I know, I know, I know. Yes, it’s hard. Yes, it’s wonderful. Yes, it’s necessary – and right. And I have lots to do in the seventeen days between now and our departure. And there is nothing to fix. There is no one dying. Heaven knows, I am well aware of the difference between my 80-year-old father passing away a year ago and my 18-year-old daughter embarking on the next chapter of her life’s adventures. And I am not alone. Dan and Rachel are moving through it in their own ways. I guess it’s also true to say that our family foursome is moving through it as a whole as well.
I remember that after Chloe was born, I figured out that adding a baby to a couple doesn’t just make three. It’s closer to exponential because you have to add the dynamics of all the relationships. So to begin with there were three relationships: Dan and his relationship with himself, my relationship with him, and my relationship with myself. Adding Chloe gave us four more – hers with herself, that between each of us with her, and the threesome. Adding Rachel gave us a myriad more, because it wasn’t just Rachel herself and Rachel with each of us. There were now “the girls”, “the kids”, “the grown-ups”, etc. Even though Chloe is not a “member” of each of those relationships, it affects all of them.
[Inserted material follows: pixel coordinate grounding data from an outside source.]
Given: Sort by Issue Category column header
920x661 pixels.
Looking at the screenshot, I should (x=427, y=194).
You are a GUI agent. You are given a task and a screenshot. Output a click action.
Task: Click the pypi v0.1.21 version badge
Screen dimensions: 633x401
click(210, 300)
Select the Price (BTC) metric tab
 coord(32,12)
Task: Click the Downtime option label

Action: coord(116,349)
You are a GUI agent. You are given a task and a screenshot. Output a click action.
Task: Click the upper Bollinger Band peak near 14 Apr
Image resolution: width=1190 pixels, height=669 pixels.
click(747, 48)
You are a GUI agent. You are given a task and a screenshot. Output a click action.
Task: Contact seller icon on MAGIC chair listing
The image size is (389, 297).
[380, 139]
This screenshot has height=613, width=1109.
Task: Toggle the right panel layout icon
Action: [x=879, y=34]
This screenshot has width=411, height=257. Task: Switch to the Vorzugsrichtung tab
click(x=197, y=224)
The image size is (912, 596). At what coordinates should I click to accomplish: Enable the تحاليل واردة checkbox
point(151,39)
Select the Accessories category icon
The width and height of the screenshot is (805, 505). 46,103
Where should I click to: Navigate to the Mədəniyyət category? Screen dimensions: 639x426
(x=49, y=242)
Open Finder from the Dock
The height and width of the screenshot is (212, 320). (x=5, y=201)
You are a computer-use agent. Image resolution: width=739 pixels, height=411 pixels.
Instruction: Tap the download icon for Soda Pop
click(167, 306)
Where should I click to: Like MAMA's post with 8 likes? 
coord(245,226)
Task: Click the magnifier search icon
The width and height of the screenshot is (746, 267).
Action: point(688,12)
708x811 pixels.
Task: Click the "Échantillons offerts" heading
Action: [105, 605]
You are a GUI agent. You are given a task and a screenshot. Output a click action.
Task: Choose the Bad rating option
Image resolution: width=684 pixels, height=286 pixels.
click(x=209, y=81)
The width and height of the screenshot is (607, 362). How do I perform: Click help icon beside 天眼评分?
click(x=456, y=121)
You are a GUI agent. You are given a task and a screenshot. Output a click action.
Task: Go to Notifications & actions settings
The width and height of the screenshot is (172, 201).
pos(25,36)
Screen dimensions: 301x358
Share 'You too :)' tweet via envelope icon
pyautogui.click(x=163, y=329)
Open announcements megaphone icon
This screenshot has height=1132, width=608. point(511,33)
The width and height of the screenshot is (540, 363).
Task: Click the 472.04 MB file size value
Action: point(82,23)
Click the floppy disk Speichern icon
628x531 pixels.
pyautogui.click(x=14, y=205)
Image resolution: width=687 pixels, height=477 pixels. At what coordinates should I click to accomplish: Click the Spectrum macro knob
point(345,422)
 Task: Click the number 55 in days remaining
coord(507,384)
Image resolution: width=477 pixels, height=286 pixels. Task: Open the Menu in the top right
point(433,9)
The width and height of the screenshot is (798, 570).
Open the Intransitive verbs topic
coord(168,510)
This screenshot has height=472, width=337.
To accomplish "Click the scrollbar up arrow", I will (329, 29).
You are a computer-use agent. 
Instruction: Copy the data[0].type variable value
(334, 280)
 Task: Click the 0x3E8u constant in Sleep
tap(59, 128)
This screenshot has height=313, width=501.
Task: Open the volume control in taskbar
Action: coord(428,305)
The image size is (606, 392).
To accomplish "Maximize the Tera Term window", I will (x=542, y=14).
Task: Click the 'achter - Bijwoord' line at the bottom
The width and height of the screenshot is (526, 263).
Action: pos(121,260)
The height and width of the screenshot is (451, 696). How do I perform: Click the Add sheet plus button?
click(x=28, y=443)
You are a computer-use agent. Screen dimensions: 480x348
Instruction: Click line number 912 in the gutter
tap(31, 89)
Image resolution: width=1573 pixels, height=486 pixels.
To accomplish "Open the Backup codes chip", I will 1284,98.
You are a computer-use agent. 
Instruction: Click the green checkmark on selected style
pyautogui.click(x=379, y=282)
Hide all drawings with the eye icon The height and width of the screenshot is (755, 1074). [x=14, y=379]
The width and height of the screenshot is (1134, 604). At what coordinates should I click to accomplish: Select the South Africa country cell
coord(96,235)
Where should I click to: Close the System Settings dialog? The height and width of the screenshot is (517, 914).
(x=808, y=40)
Everyone tells me that our relationships with Chloe will continue, but they will change, and I do believe that. It helps me to remember that our family has ridden the shockwaves of past transitions, and it has always been for the better. So yes, this is uncomfortable, and each of us has an occasional moment of squirming, flailing and/or writhing, but we are in it together, even as we are each negotiating an individual set of bumps and turns. I feel mighty fortunate to have such a strong set-up. In this moment, bolstered by what has just come clearer to me, I know we’ll all be okay. What is it they say – the only constant is change?